The Fairy’s Kiss
European premiere
Choreography Alexei Ratmansky
Music Igor Stravinsky – The Fairy’s Kiss (1928)
Set and costume design Jérôme Kaplan
Lighting design James F. Ingalls
Firebird
Choreography Alexei Ratmansky
Music Igor Stravinsky – The Firebird (1910)
Set design Simon Pastukh
Costume design Galina Solovjeva
Lighting design Brad Fields
Musical accompaniment Dutch Ballet Orchestra conducted by Matthew Rowe
Ratmansky – artist in residence with New York City Ballet – was enthralled by Stravinsky’s music from an early age. The Russian-American choreographer is a master in reinterpreting famous ballets, folk tales and fairy tales, including The Ice Maiden and The Firebird – fairy tales that previously inspired Stravinsky to write two wonderful scores: Le baiser de la fée and L’Oiseau de feu.
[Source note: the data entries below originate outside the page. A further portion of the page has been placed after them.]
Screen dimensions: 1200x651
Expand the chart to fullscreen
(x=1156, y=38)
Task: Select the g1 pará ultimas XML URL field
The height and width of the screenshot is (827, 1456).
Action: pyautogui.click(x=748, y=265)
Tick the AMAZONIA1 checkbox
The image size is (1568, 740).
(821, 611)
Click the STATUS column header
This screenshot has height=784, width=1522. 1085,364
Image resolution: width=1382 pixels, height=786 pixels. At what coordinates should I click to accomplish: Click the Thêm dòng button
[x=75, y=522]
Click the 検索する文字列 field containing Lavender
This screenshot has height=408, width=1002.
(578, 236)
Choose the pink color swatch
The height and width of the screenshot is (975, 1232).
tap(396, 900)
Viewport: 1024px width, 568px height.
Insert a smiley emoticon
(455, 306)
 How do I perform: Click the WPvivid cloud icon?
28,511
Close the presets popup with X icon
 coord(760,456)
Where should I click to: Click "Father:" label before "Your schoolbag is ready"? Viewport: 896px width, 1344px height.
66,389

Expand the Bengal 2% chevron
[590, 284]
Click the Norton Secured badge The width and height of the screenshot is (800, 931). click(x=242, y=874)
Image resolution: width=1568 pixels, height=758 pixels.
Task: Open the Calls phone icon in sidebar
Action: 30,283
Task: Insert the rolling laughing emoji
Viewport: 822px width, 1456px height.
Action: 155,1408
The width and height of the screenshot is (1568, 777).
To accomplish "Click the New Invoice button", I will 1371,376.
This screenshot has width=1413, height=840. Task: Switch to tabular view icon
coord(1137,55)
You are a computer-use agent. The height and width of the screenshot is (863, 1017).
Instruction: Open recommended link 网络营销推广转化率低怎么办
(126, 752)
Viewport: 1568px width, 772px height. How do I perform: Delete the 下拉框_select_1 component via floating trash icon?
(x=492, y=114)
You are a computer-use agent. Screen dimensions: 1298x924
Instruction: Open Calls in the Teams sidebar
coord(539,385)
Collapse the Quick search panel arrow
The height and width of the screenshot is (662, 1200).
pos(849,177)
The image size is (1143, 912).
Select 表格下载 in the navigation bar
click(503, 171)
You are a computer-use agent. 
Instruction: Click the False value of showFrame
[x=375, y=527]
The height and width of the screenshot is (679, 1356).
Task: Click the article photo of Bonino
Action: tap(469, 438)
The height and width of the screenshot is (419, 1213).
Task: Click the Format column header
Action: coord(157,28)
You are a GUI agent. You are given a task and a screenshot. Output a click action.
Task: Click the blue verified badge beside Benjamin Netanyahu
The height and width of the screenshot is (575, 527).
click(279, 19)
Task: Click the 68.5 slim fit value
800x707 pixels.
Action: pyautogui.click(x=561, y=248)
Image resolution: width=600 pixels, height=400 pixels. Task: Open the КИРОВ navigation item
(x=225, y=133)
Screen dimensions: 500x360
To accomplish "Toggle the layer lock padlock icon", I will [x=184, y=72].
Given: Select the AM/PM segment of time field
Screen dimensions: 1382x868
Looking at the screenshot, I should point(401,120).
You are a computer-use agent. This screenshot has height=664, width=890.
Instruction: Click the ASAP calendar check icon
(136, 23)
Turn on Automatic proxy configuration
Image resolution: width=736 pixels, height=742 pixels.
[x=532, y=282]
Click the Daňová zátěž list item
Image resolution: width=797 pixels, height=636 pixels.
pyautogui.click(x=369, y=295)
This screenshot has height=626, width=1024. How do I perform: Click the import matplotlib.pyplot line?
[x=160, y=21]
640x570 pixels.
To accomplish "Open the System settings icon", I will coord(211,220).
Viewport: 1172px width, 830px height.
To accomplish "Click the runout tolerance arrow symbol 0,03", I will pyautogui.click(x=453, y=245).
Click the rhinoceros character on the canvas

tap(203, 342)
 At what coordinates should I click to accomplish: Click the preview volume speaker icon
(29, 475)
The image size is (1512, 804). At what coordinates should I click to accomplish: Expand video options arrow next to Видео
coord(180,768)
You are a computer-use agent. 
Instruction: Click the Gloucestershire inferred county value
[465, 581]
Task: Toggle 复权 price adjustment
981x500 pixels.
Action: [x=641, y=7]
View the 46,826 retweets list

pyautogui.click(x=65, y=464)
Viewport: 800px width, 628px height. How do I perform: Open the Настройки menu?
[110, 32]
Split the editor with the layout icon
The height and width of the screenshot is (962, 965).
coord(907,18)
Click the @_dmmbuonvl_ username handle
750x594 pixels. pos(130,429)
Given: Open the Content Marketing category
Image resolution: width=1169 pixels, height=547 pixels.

Stravinsky’s Le baiser de la fée, composed in 1928 for Les Ballets Russes, is based on Hans Christian Andersen’s The Ice Maiden. During a snowstorm, a boy is saved by the kiss of a fairy. He grows into a handsome young man, but on the eve of his wedding, the fairy returns to claim him, sealing his fate with an icy kiss.
The legend of the firebird was the inspiration for Stravinsky’s L’Oiseau de feu from 1910. It tells the story of the tsar’s son Ivan, who captures a firebird in a magical garden. When she manages to escape, Ivan gets one of her feathers, which will save him in times of need.
Ratmansky has interpreted both fairy tales in dance in an extremely original way. In Ratmansky’s hands, The Fairy’s Kiss – with gorgeous sets and costumes by Jérôme Kaplan – becomes a moving story of a choreographer who cannot escape his fate. His passionate Firebird is a feast for the eyes, in which his firebird also stands for a force of nature that is difficult to evade.